One of those products was porchetta, a pork product produced by Fa.Lu.Cioli.
Gianluca Cioli, president of the firm, came away very impressed by The Andersons. He said that his firm’s porchetta is sold in New Jersey, but he would like to expand, perhaps to Ohio.
“I think there are good prospects and very many opportunities here,” he said through an interpreter. Two companies that he would like to talk more with are The Andersons and the Marco’s Pizza chain, he said.
The Andersons store also left a big impression on Massimo Caffagni, an attorney affiliated with Still Italy. While perusing the store’s olive oil selection, Mr. Caffagni saw a familiar item.
“This oil,” he said excitedly, “the company is only 11 kilometers from where I live.”
Nearly half of the Italian visitors attending the forum chose to tour the Jeep plant — an opportunity that wasn’t available in 2012 when visitors from China were in town for a similar business forum.
Tracy Sallah, one of the event organizers, said there was a stronger business connection for the Italian forum because of Fiat’s ownership of Chrysler and Jeep. Chrysler executive Mauro Pino was a keynote speaker at a special dinner Tuesday night. Mr. Pino helped arrange the plant tour.

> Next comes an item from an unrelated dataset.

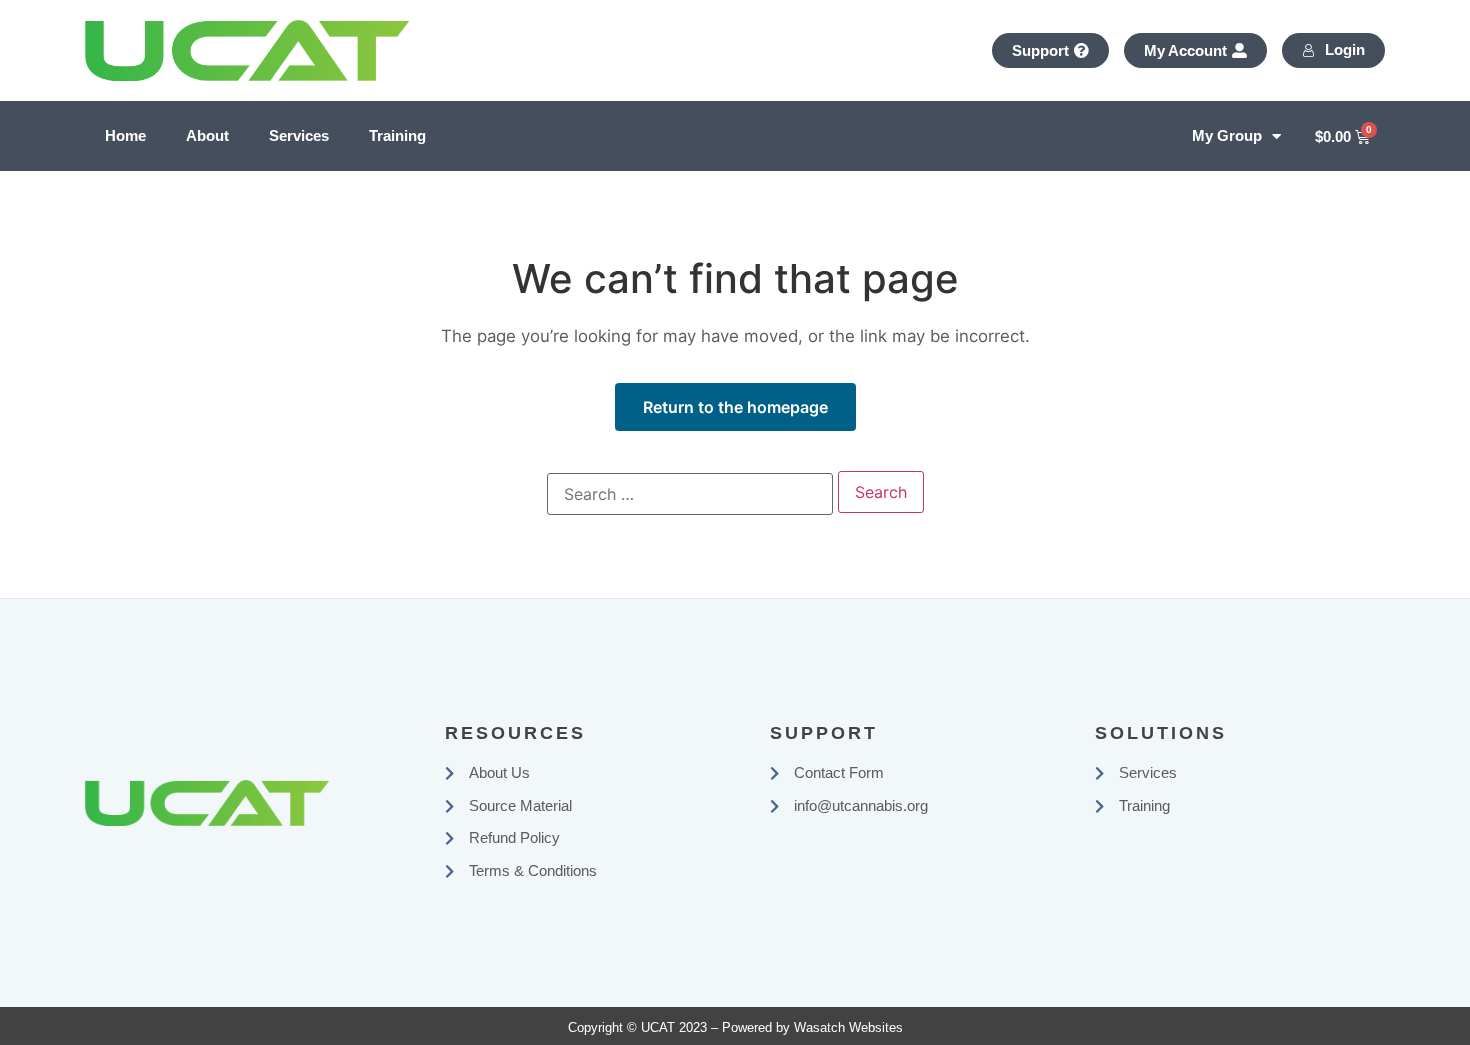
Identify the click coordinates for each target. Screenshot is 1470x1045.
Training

Mr. Prephan said Fiat Chrysler’s involvement was very helpful. “I think the primary purpose of Fiat’s participation was it helped make the Italian companies comfortable with the business environment here so that they might feel comfortable doing business here,” he said.
“When they can talk to their own countrymen about the long term and the present and what it’s like to operate here, they can get a sense of how it might be for them,” Mr. Prephan said.